§ **AIM OF THE TASK**:
Every line below that has the string "computer" needs to be copied.
----
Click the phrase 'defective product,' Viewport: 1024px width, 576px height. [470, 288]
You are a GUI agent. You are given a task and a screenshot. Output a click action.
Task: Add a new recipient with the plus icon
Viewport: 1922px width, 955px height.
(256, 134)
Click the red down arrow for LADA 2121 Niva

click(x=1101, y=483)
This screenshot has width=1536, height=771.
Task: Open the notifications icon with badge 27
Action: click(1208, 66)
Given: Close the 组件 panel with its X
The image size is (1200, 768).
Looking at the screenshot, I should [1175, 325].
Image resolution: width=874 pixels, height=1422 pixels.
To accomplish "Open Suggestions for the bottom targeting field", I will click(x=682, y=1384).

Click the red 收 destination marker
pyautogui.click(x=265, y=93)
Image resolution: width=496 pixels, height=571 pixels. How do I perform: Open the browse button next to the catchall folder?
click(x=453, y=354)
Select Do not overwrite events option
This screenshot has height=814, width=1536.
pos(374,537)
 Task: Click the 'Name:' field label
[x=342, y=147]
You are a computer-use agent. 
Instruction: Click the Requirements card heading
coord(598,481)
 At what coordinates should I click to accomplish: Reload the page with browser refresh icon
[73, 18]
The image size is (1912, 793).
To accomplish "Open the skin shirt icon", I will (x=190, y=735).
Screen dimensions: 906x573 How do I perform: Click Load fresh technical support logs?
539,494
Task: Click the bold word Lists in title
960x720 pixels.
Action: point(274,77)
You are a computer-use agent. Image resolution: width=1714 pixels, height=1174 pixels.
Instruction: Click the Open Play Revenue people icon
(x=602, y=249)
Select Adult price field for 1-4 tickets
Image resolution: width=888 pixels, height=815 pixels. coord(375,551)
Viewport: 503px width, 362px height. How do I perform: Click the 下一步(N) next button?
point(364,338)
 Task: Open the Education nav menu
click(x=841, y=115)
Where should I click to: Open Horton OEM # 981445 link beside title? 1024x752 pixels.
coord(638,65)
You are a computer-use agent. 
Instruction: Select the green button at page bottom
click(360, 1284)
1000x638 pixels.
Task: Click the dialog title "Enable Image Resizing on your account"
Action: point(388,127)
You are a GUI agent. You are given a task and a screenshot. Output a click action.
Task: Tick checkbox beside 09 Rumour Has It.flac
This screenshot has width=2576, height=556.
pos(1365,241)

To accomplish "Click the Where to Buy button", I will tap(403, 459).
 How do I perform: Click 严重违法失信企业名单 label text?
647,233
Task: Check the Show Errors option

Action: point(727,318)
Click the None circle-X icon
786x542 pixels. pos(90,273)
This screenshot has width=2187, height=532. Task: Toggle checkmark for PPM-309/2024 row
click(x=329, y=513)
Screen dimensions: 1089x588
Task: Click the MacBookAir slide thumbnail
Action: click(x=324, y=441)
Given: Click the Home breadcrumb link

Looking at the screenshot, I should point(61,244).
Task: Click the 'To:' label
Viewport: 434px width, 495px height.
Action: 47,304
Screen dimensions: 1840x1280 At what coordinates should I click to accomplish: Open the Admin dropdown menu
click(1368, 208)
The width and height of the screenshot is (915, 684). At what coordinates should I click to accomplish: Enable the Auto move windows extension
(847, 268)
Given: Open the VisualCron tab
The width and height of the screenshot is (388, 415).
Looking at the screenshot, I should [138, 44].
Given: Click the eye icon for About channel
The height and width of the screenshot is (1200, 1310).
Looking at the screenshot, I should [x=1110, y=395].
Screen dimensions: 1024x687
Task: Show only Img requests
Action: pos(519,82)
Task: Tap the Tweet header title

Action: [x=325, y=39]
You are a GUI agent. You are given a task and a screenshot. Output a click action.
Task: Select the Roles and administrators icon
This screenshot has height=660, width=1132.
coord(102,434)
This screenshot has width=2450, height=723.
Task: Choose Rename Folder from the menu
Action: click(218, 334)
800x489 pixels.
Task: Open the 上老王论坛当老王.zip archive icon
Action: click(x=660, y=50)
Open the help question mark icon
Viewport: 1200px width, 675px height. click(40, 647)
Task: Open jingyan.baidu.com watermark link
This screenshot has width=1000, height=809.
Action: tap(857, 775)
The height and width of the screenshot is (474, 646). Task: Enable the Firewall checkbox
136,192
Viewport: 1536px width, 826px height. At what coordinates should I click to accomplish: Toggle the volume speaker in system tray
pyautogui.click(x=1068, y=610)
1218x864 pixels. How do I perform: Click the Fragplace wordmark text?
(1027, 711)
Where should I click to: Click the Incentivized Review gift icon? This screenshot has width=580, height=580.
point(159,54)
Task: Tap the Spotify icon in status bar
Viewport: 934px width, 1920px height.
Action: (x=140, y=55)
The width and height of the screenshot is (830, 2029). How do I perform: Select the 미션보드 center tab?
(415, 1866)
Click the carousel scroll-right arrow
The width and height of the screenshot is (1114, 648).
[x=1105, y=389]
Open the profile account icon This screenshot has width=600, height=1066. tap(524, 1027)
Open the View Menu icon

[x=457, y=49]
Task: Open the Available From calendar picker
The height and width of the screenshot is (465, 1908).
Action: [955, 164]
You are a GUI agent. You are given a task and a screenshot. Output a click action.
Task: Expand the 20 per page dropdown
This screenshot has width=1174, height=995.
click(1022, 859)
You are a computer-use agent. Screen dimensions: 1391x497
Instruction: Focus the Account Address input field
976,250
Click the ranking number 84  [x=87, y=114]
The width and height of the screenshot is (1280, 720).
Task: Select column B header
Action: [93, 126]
----
§ **WRITTEN ANSWER**:
You are a computer-use agent. 
You are a computer-use agent. Image resolution: width=1714 pixels, height=1174 pixels.
You are a computer-use agent. 
You are a computer-use agent. Screen dimensions: 1391x497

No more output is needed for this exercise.